2.2 Teori Pengambilan Keputusan
Becker (1968) dalam Nurharyanto (2016) menjelaskan mengenai model
pendekatan pengambilan keputusan menggunakan pendekatan manfaat ekonomi
dari suatu perbuatan fraud, yaitu:
9
1. Probabilitas jika tertangkap dibandingkan dengan manfaat yang akan diterima,
termasuk di dalamnya manfaat yang dapat diukur secara moneter dan non-
moneter dari kegiatan dikurangi biaya hukuman (sanksi) atas perbuatan
tersebut dengan memperhitungkan risiko reputasi.
2. Probabilitas jika tidak tertangkap dibandingkan dengan manfaat dari
pendapatan dari perbuatan tersebut.
Melalui model tersebut, Becker (1968) berpendapat bahwa seseorang akan
melakukan fraud jika manfaat bersih yang diharapkan melebihi perkiraan sanksi
(hukuman) langsung yang diterimanya dengan memperhitungkan perkiraan
hilangnya reputasi. Auditor diharapkan mampu mendeteksi dan mengungkap
fraud dengan melihat tanda, sinyal, atau red flags suatu tindakan yang diduga
menyebabkan atau potensial menimbulkan fraud (Widiyastuti dan Pamudji,
2009).
2.3 Fraud
Suatu terjemahan bebas tentang pengertian fraud dari Webster’s New World
Dictionary dalam Nurharyanto (2013) menyatakan bahwa fraud adalah suatu
terminologi umum, yang mencakup beragam makna tentang kecerdikan, akal
bulus, tipu daya manusia yang digunakan oleh seseorang, untuk mendapatkan
suatu keuntungan (di) atas orang lain melalui suatu cara penyajian yang salah.
Institute of Internal Auditor (Standar 280-04) mendefinisikan fraud sebagai suatu
perbuatan melawan hukum (tidak sah), yang dilakukan oleh individu di dalam
maupun di luar organisasi, atas dasar kesengajaan/niat, dengan tujuan untuk
menguntungkan individu/organisasi yang melaksanakan dan mengakibatkan
adanya kerugian.

:: MATERI YANG DISEDIAKAN ::
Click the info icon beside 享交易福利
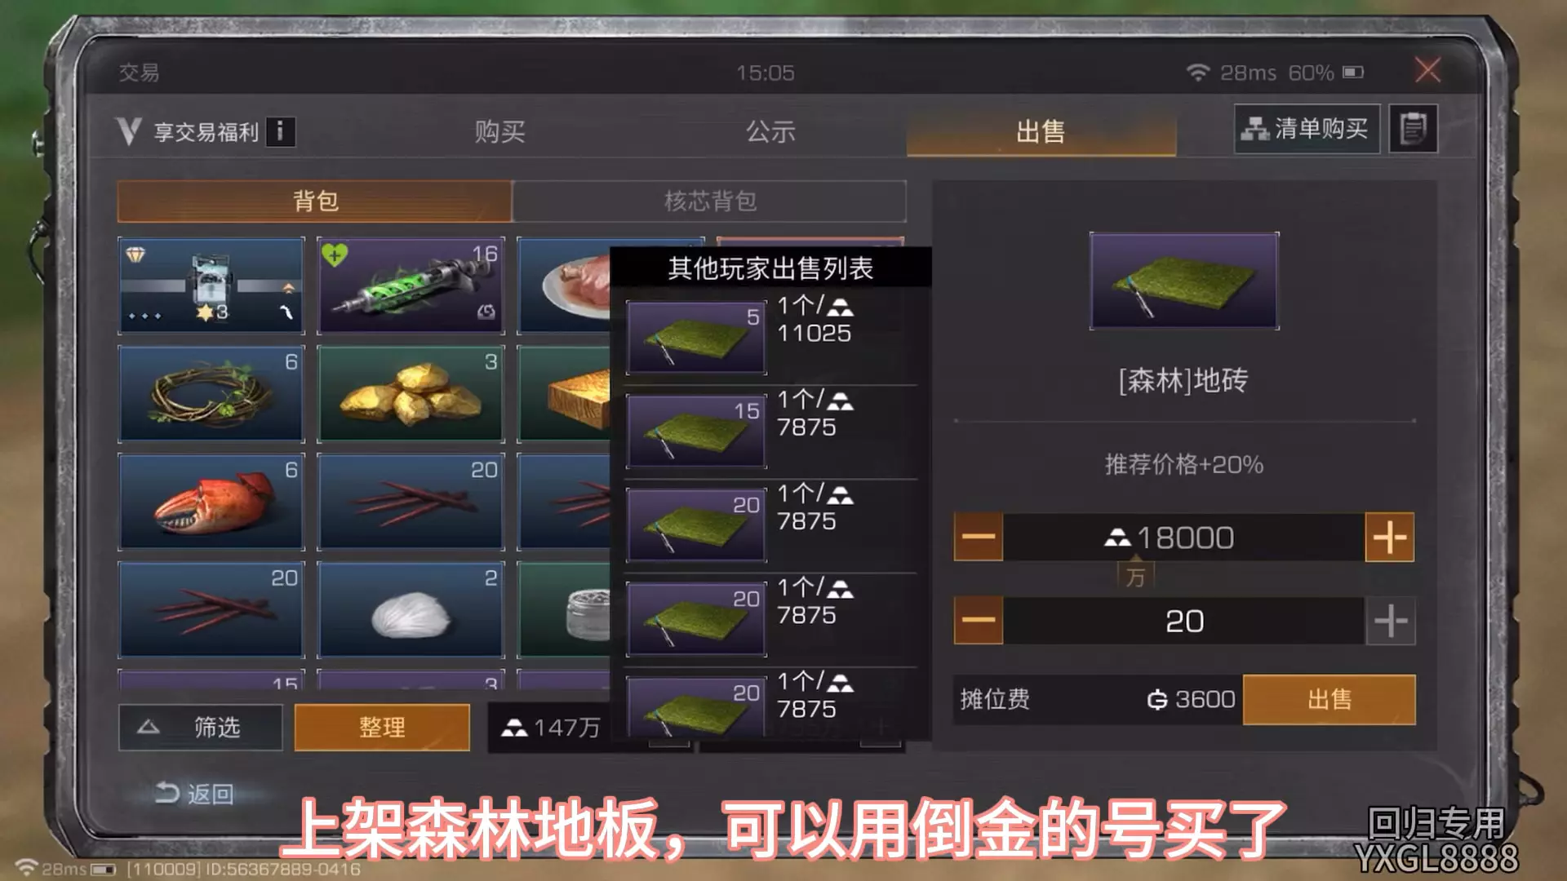Viewport: 1567px width, 881px height. pos(280,131)

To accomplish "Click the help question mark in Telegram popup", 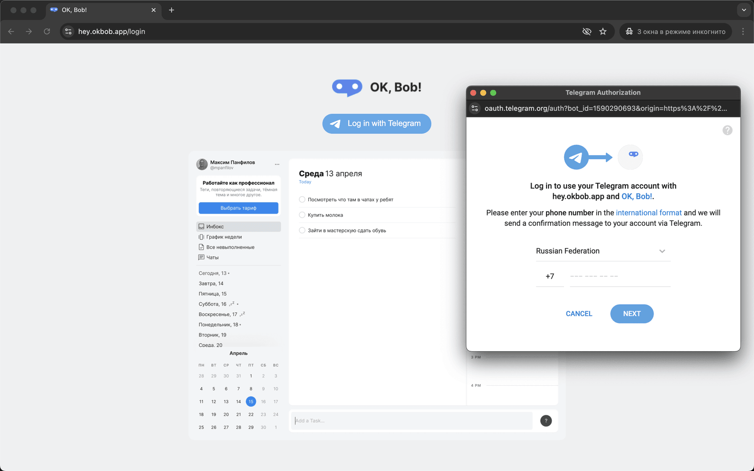I will tap(727, 130).
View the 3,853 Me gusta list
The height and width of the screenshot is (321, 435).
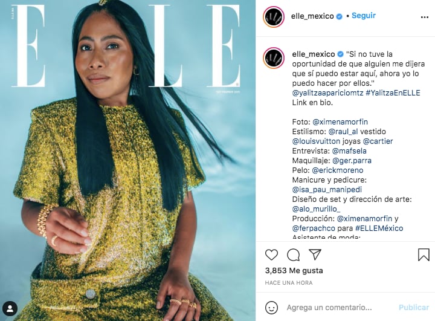point(294,270)
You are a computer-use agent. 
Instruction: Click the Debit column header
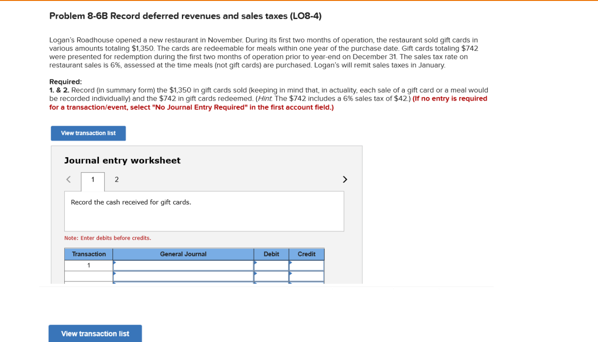(x=271, y=254)

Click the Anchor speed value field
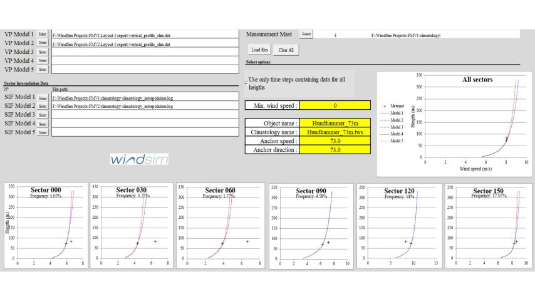coord(335,141)
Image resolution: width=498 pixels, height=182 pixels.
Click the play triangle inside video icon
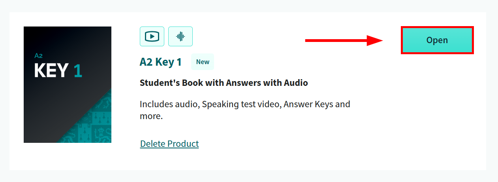pyautogui.click(x=152, y=37)
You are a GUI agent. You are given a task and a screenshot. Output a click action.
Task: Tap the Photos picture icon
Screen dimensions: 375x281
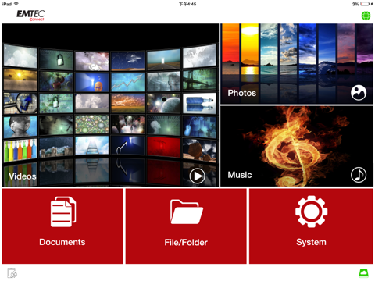point(359,93)
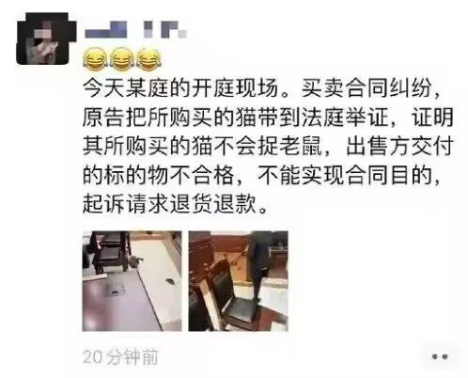Open the poster's pixelated profile avatar
The width and height of the screenshot is (468, 378).
point(46,39)
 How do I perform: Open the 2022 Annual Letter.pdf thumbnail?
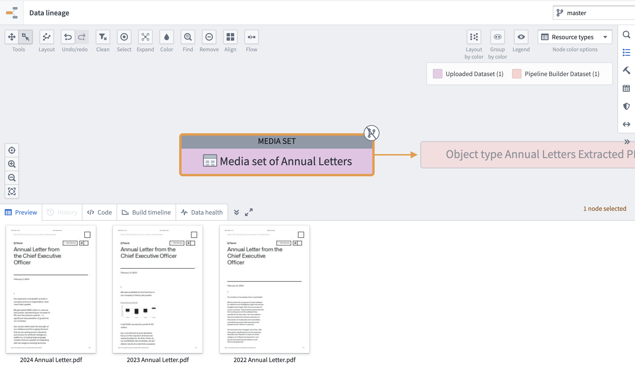[x=264, y=289]
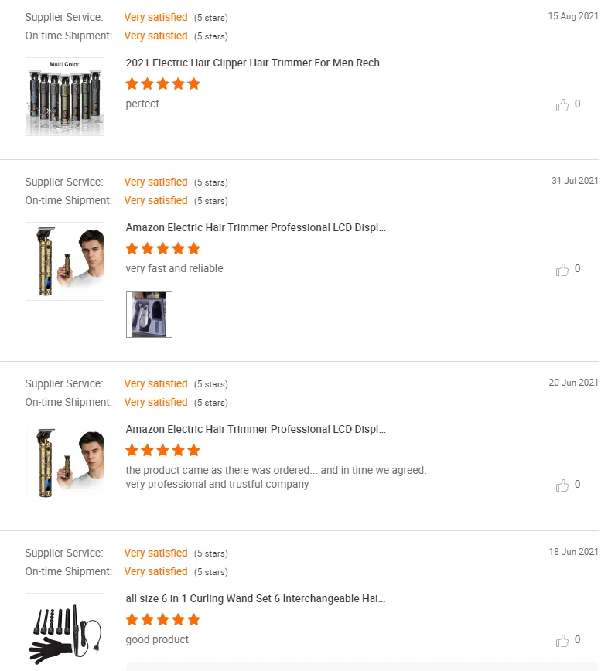Click five-star rating on the 'perfect' review

pos(162,83)
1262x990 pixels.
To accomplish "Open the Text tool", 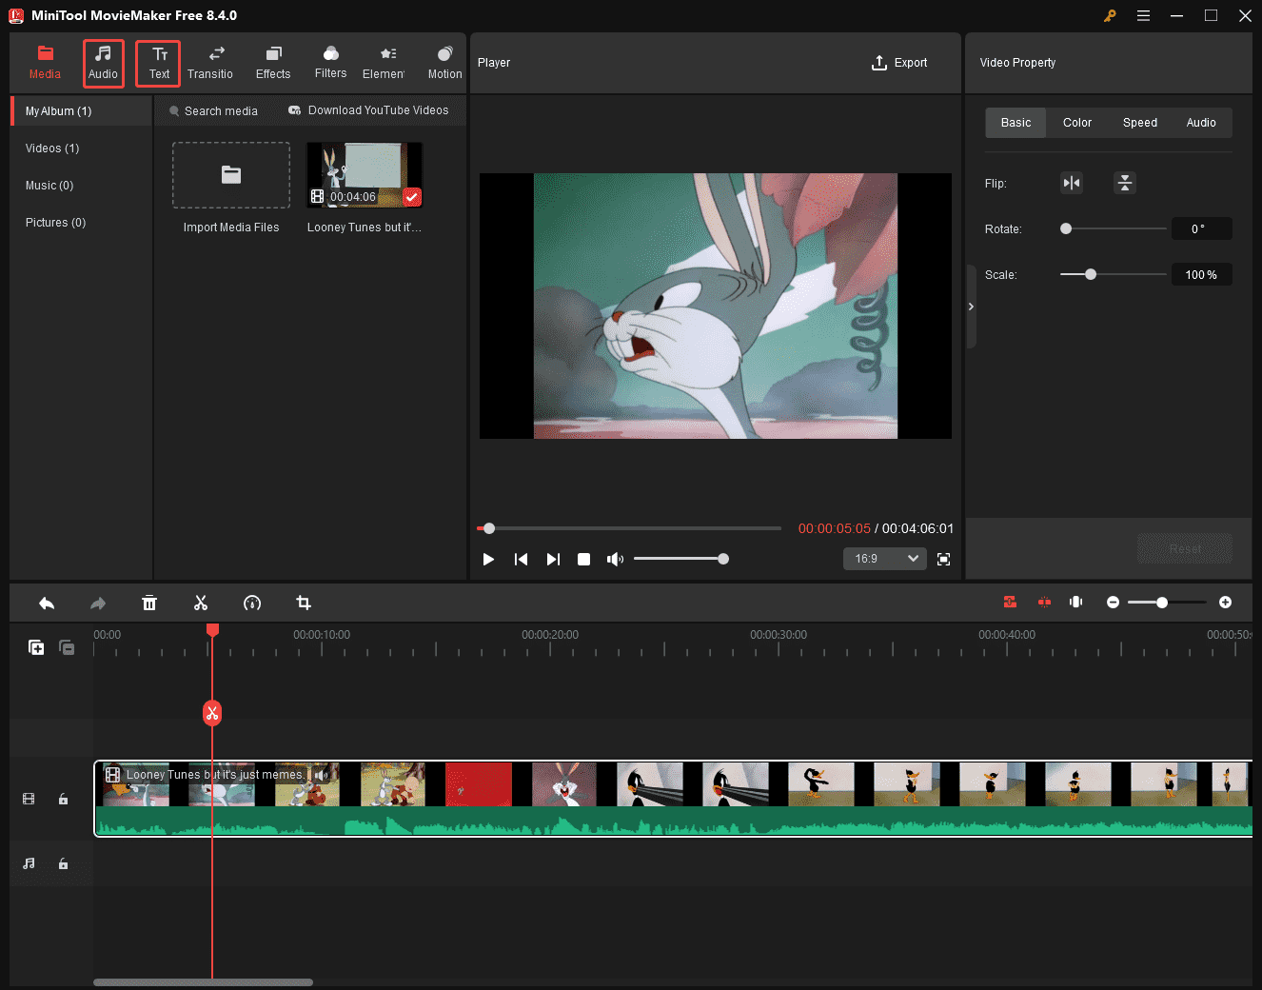I will (157, 63).
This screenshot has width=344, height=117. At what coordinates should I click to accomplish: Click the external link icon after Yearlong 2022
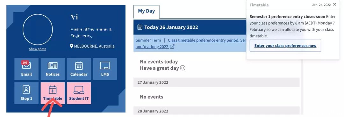(x=172, y=46)
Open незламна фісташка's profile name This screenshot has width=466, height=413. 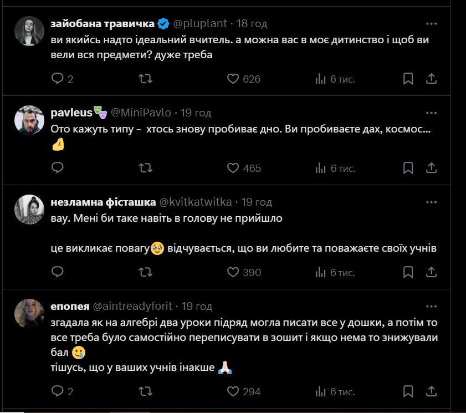point(103,202)
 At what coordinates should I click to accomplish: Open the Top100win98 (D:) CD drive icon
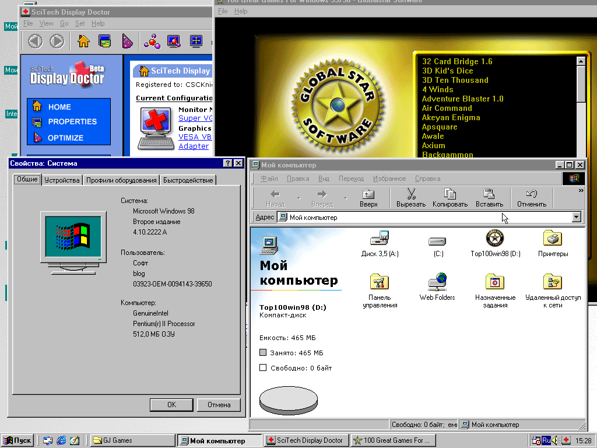[494, 239]
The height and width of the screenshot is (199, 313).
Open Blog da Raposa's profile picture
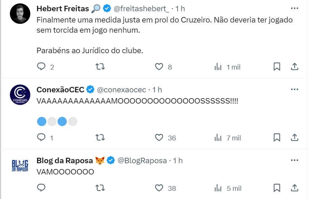(x=20, y=166)
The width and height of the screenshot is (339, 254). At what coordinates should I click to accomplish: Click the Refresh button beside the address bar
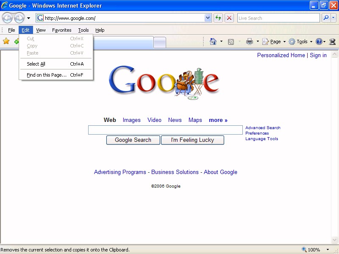[218, 18]
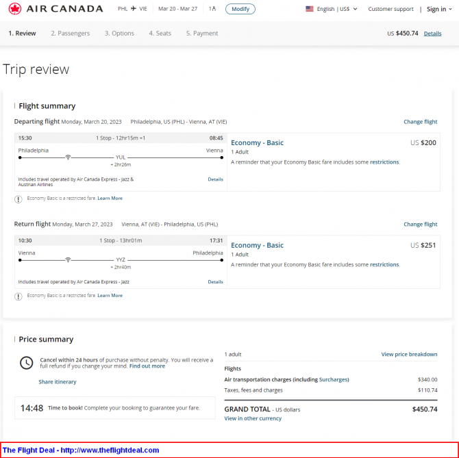
Task: Click info icon beside return restricted fare
Action: coord(18,296)
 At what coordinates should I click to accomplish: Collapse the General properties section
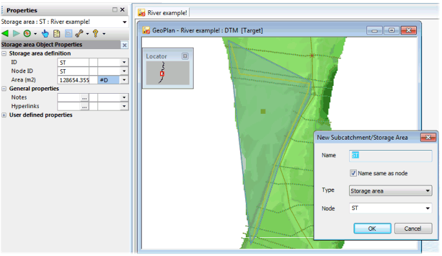coord(4,89)
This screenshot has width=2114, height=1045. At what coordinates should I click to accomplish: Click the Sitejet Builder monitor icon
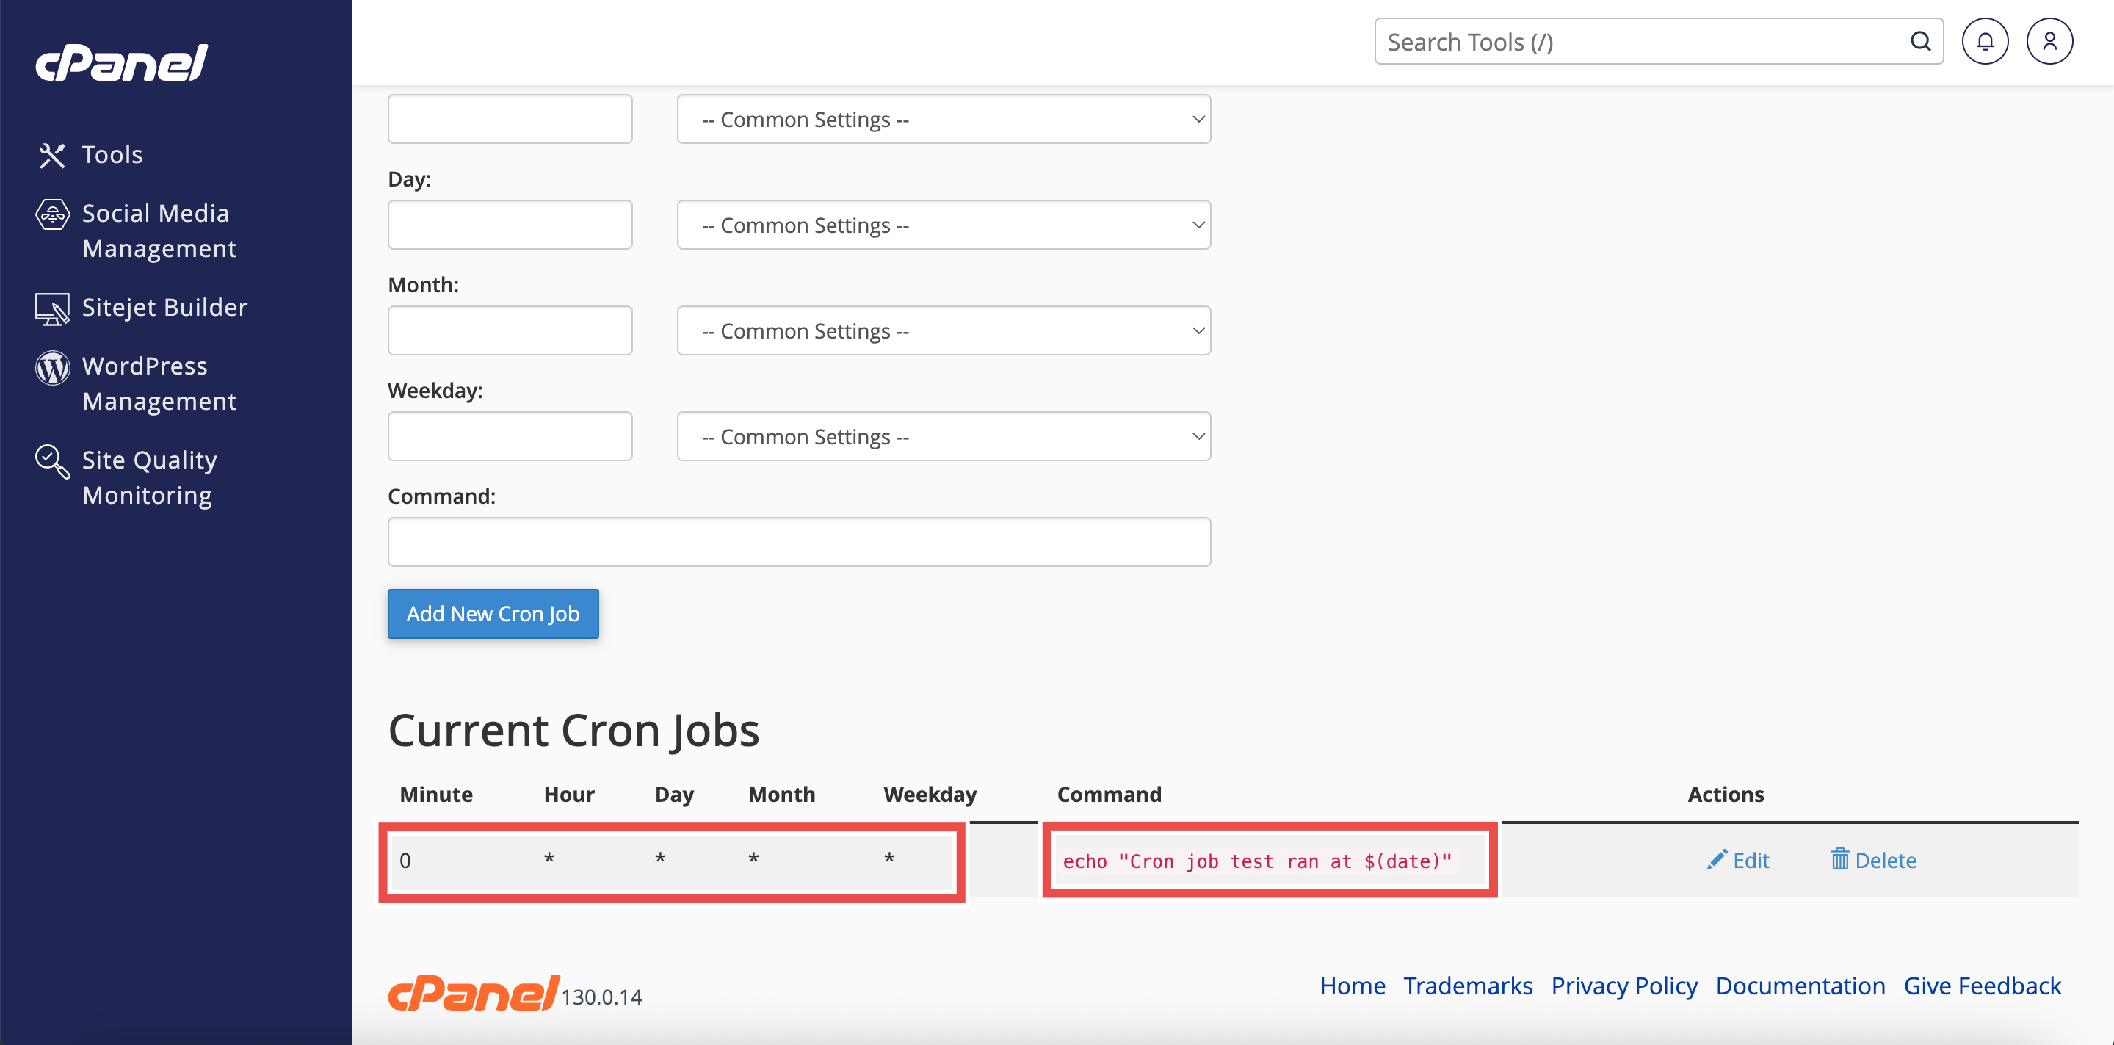(52, 309)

:: LATIHAN A ::
Perbarui sebagian teks tentang fraud dengan menuliskannya kembali mulai dari kata-kata "Institute of Internal" dan berhenti setelah "adanya kerugian.". Ganti "kerugian" dengan "kerugian finansial".
:: LATIHAN B ::
Sebutkan semua rujukan penulis beserta tahunnya yang dikutip dalam teks tentang fraud.
Kumpulan catatan tersebut tidak berhubungan dengan teks tentang fraud.

:: JAWABAN TUGAS A ::
Institute of Internal Auditor (Standar 280-04) mendefinisikan fraud sebagai suatu
perbuatan melawan hukum (tidak sah), yang dilakukan oleh individu di dalam
maupun di luar organisasi, atas dasar kesengajaan/niat, dengan tujuan untuk
menguntungkan individu/organisasi yang melaksanakan dan mengakibatkan
adanya kerugian finansial.

:: JAWABAN TUGAS B ::
- Becker (1968)
- Nurharyanto (2016)
- Widiyastuti dan Pamudji (2009)
- Nurharyanto (2013)